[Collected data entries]
Begin

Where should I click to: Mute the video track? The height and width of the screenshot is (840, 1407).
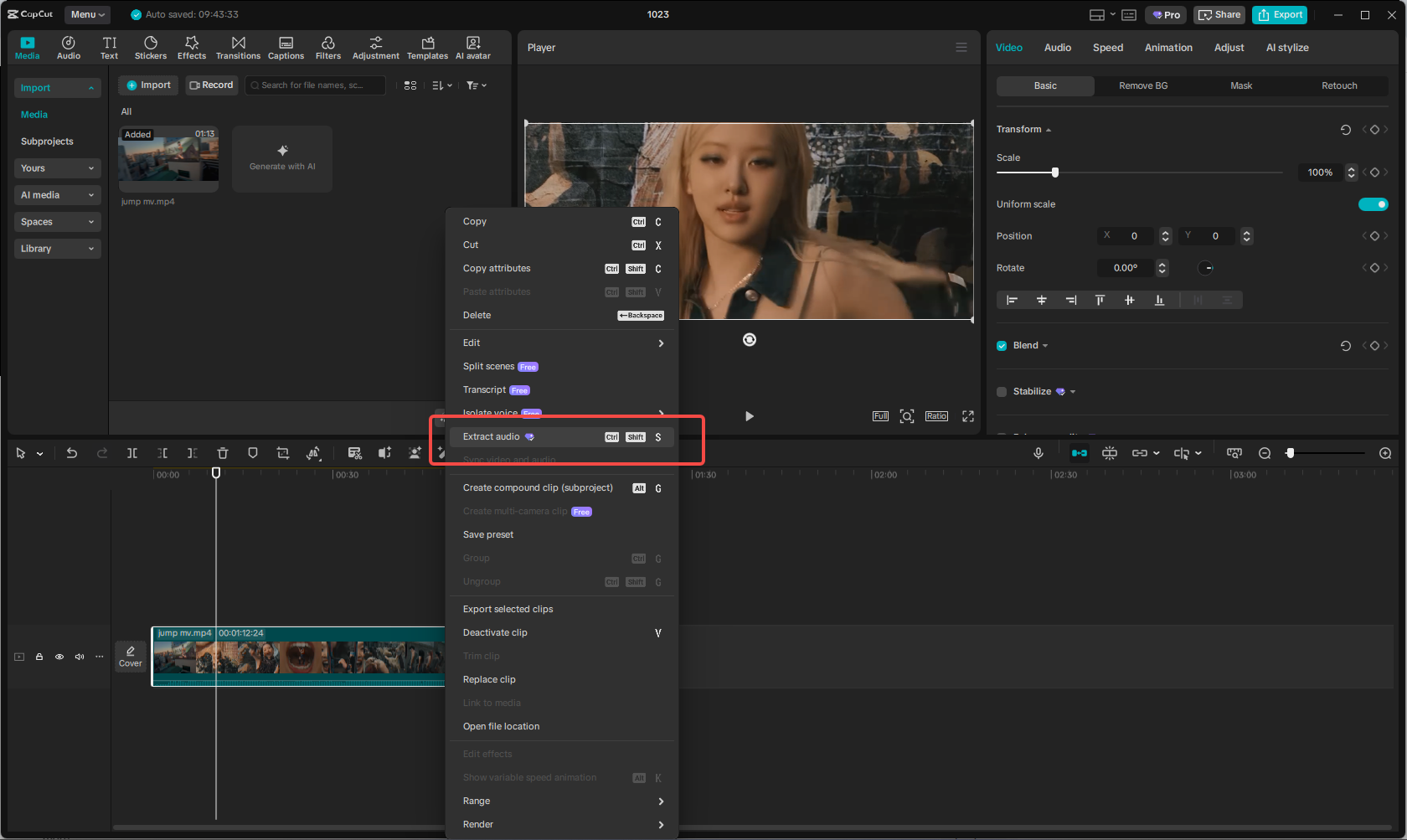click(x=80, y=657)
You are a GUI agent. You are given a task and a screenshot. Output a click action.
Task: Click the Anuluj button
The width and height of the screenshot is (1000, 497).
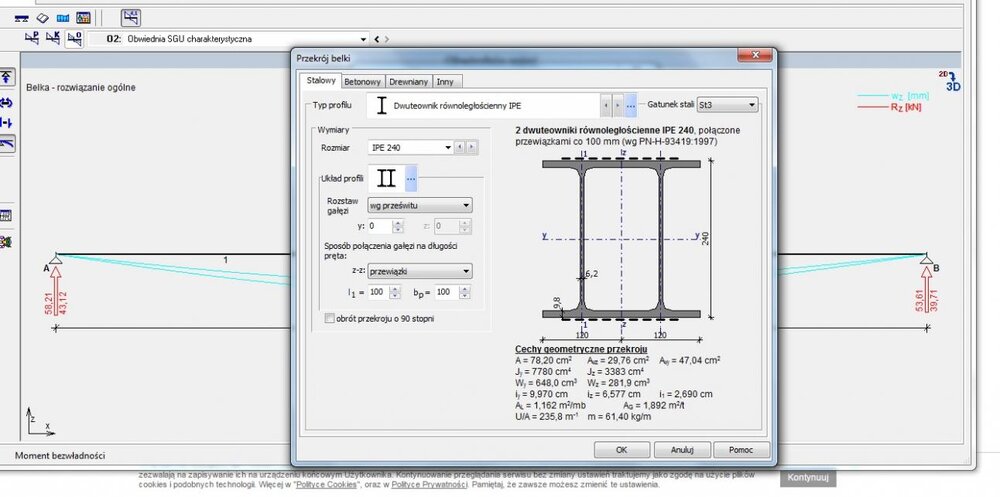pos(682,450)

End
Begin

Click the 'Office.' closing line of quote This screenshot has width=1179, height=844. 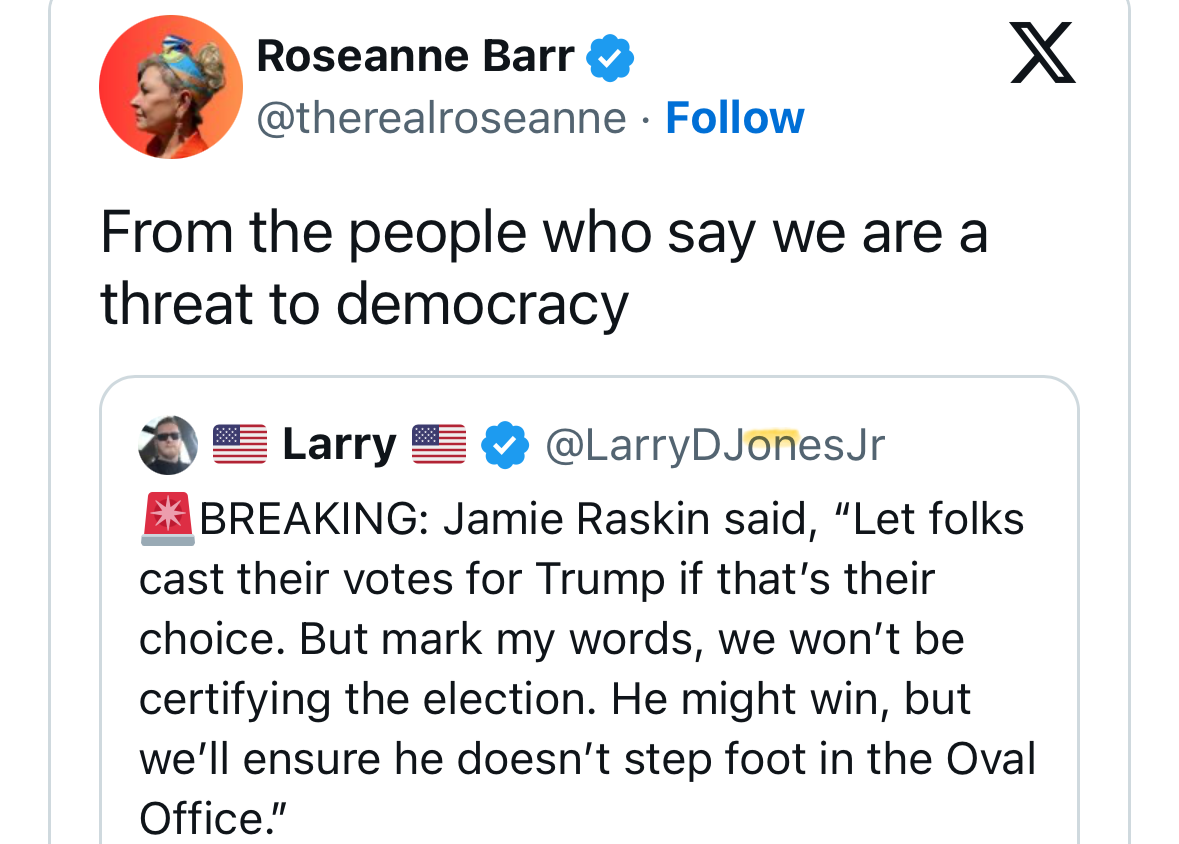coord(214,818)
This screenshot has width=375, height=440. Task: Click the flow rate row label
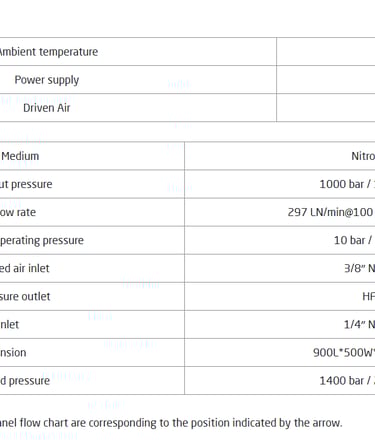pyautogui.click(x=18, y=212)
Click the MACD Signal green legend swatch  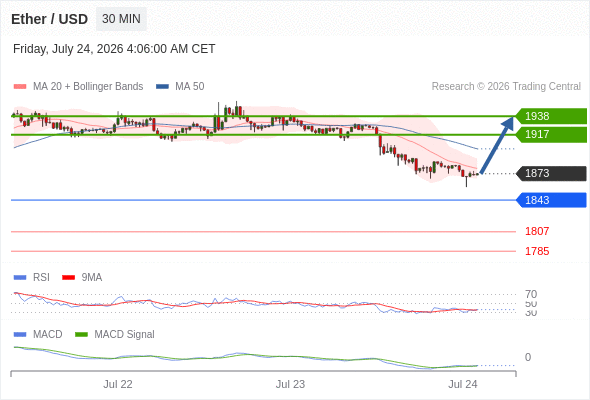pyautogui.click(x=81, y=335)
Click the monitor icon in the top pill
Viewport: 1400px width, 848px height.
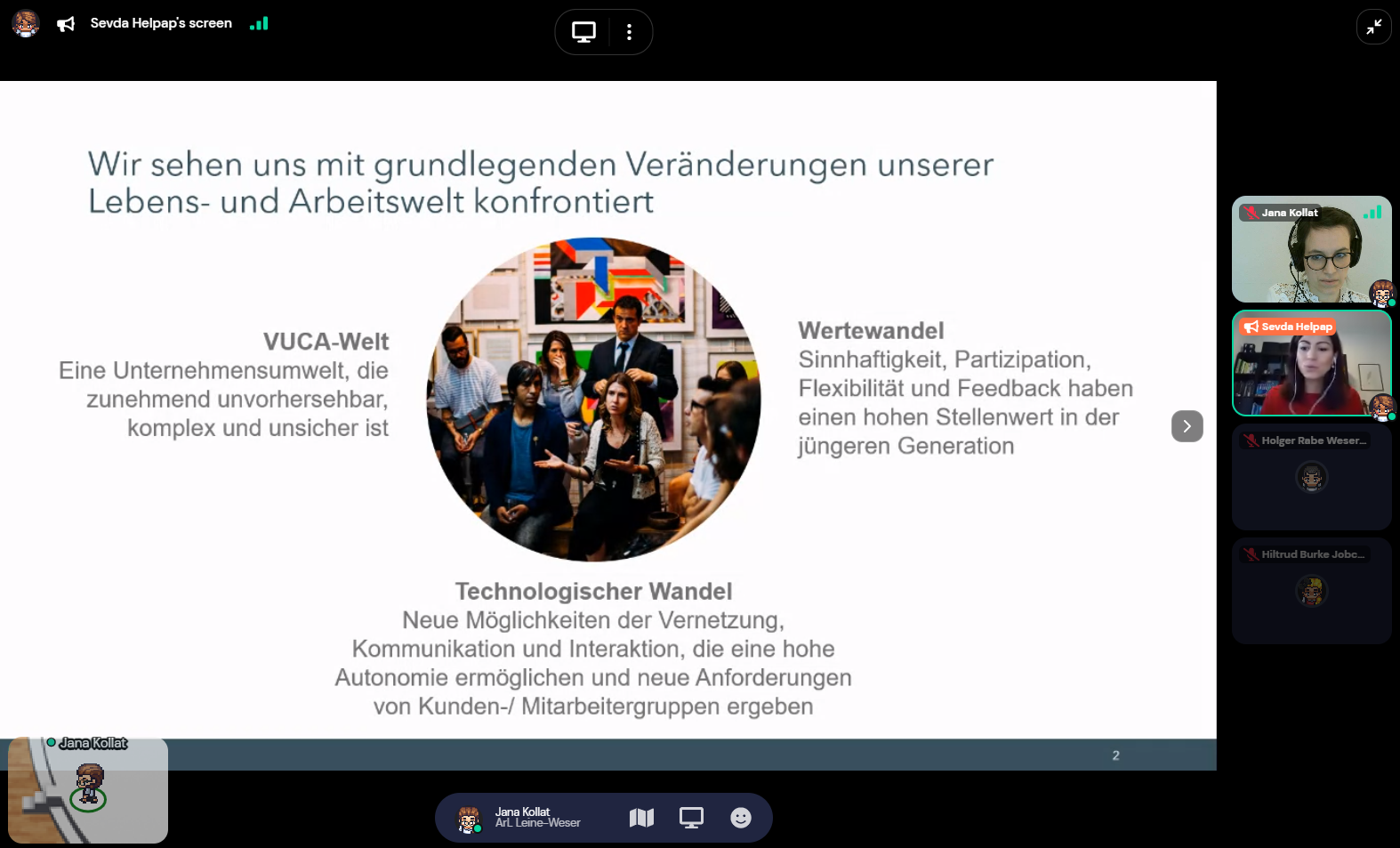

End

Please return the lines of the data above, unchanged, from the line with "You are a GUI" up to and including the line with "pos(682,450)". Leave the pictures out of your answer.

You are a GUI agent. You are given a task and a screenshot. Output a click action.
Task: Click the Anuluj button
The width and height of the screenshot is (1000, 497).
pos(682,450)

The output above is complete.